>> Start DATA EXTRACT

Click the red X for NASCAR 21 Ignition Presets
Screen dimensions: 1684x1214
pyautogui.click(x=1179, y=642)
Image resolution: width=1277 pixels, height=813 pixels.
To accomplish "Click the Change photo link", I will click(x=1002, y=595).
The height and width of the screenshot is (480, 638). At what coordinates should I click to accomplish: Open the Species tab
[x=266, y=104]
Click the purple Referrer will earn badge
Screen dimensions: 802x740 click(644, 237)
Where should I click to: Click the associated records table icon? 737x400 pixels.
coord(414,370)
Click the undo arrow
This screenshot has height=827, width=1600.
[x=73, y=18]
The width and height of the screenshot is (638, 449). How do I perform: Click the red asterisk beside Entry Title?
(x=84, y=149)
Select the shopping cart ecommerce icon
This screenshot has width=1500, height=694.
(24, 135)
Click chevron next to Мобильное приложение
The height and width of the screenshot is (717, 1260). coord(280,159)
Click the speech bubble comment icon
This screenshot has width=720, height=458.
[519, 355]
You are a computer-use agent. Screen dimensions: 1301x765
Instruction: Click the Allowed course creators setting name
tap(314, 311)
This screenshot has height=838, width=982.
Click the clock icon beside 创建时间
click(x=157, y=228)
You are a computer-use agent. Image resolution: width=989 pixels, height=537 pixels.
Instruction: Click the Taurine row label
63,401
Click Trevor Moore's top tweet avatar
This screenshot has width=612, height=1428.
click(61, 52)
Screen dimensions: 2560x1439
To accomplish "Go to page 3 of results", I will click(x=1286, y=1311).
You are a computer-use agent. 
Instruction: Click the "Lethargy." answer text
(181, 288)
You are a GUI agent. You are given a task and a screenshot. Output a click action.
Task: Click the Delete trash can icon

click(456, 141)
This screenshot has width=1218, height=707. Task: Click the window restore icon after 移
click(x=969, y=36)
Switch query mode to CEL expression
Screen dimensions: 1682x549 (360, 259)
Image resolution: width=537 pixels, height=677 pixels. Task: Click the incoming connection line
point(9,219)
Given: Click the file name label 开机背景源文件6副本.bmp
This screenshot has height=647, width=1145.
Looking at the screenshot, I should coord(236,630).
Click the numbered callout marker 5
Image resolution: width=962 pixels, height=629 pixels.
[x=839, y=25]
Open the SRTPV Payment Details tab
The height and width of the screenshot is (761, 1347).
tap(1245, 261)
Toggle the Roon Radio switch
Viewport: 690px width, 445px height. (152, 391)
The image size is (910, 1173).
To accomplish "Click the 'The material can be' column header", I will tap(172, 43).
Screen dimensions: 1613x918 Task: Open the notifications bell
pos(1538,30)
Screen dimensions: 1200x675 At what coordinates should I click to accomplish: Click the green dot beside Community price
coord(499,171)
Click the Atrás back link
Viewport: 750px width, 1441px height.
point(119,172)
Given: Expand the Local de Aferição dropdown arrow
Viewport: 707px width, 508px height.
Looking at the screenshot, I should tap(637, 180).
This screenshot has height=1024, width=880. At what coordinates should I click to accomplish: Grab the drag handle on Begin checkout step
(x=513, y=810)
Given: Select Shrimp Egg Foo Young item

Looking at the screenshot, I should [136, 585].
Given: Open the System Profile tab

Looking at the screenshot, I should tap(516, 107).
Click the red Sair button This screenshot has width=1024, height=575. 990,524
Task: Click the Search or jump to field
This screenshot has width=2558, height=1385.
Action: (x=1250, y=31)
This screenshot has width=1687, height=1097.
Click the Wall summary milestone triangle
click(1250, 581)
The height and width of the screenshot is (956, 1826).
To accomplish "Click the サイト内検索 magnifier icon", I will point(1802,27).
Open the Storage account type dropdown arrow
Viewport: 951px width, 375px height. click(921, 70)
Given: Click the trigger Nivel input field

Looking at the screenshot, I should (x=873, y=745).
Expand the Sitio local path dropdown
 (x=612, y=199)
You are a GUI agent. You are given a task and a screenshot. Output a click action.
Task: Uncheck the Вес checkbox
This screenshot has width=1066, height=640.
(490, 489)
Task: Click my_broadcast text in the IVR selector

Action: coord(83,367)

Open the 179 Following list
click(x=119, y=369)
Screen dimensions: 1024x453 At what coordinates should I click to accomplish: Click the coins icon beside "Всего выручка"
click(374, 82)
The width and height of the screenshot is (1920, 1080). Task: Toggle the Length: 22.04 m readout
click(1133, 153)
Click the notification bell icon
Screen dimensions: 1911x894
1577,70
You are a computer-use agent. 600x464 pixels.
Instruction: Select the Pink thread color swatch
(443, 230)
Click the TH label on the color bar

>> End DATA EXTRACT

■ SET PROBLEM: Copy every line of the stored records above word for word, with nothing changed.

■ OUTPUT FOR THIS EXERCISE:
Click the red X for NASCAR 21 Ignition Presets
Screen dimensions: 1684x1214
pyautogui.click(x=1179, y=642)
Image resolution: width=1277 pixels, height=813 pixels.
To accomplish "Click the Change photo link", I will click(x=1002, y=595).
The height and width of the screenshot is (480, 638). At what coordinates should I click to accomplish: Open the Species tab
[x=266, y=104]
Click the purple Referrer will earn badge
Screen dimensions: 802x740 click(644, 237)
Where should I click to: Click the associated records table icon? 737x400 pixels.
coord(414,370)
Click the undo arrow
This screenshot has height=827, width=1600.
[x=73, y=18]
The width and height of the screenshot is (638, 449). How do I perform: Click the red asterisk beside Entry Title?
(x=84, y=149)
Select the shopping cart ecommerce icon
This screenshot has width=1500, height=694.
(24, 135)
Click chevron next to Мобильное приложение
The height and width of the screenshot is (717, 1260). coord(280,159)
Click the speech bubble comment icon
This screenshot has width=720, height=458.
[519, 355]
You are a computer-use agent. Screen dimensions: 1301x765
Instruction: Click the Allowed course creators setting name
tap(314, 311)
This screenshot has height=838, width=982.
Click the clock icon beside 创建时间
click(x=157, y=228)
You are a computer-use agent. Image resolution: width=989 pixels, height=537 pixels.
Instruction: Click the Taurine row label
63,401
Click Trevor Moore's top tweet avatar
This screenshot has width=612, height=1428.
click(61, 52)
Screen dimensions: 2560x1439
To accomplish "Go to page 3 of results", I will click(x=1286, y=1311).
You are a computer-use agent. 
Instruction: Click the "Lethargy." answer text
(181, 288)
You are a GUI agent. You are given a task and a screenshot. Output a click action.
Task: Click the Delete trash can icon

click(456, 141)
This screenshot has width=1218, height=707. Task: Click the window restore icon after 移
click(x=969, y=36)
Switch query mode to CEL expression
Screen dimensions: 1682x549 (360, 259)
Image resolution: width=537 pixels, height=677 pixels. Task: Click the incoming connection line
point(9,219)
Given: Click the file name label 开机背景源文件6副本.bmp
This screenshot has height=647, width=1145.
Looking at the screenshot, I should coord(236,630).
Click the numbered callout marker 5
Image resolution: width=962 pixels, height=629 pixels.
[x=839, y=25]
Open the SRTPV Payment Details tab
The height and width of the screenshot is (761, 1347).
tap(1245, 261)
Toggle the Roon Radio switch
Viewport: 690px width, 445px height. (152, 391)
The image size is (910, 1173).
To accomplish "Click the 'The material can be' column header", I will tap(172, 43).
Screen dimensions: 1613x918 Task: Open the notifications bell
pos(1538,30)
Screen dimensions: 1200x675 At what coordinates should I click to accomplish: Click the green dot beside Community price
coord(499,171)
Click the Atrás back link
Viewport: 750px width, 1441px height.
point(119,172)
Given: Expand the Local de Aferição dropdown arrow
Viewport: 707px width, 508px height.
Looking at the screenshot, I should tap(637, 180).
This screenshot has height=1024, width=880. At what coordinates should I click to accomplish: Grab the drag handle on Begin checkout step
(x=513, y=810)
Given: Select Shrimp Egg Foo Young item

Looking at the screenshot, I should [136, 585].
Given: Open the System Profile tab

Looking at the screenshot, I should tap(516, 107).
Click the red Sair button This screenshot has width=1024, height=575. 990,524
Task: Click the Search or jump to field
This screenshot has width=2558, height=1385.
Action: (x=1250, y=31)
This screenshot has width=1687, height=1097.
Click the Wall summary milestone triangle
click(1250, 581)
The height and width of the screenshot is (956, 1826).
To accomplish "Click the サイト内検索 magnifier icon", I will point(1802,27).
Open the Storage account type dropdown arrow
Viewport: 951px width, 375px height. click(921, 70)
Given: Click the trigger Nivel input field

Looking at the screenshot, I should (x=873, y=745).
Expand the Sitio local path dropdown
 (x=612, y=199)
You are a GUI agent. You are given a task and a screenshot. Output a click action.
Task: Uncheck the Вес checkbox
This screenshot has width=1066, height=640.
(490, 489)
Task: Click my_broadcast text in the IVR selector

Action: coord(83,367)

Open the 179 Following list
click(x=119, y=369)
Screen dimensions: 1024x453 At what coordinates should I click to accomplish: Click the coins icon beside "Всего выручка"
click(374, 82)
The width and height of the screenshot is (1920, 1080). Task: Toggle the Length: 22.04 m readout
click(1133, 153)
Click the notification bell icon
Screen dimensions: 1911x894
1577,70
You are a computer-use agent. 600x464 pixels.
Instruction: Select the Pink thread color swatch
(443, 230)
Click the TH label on the color bar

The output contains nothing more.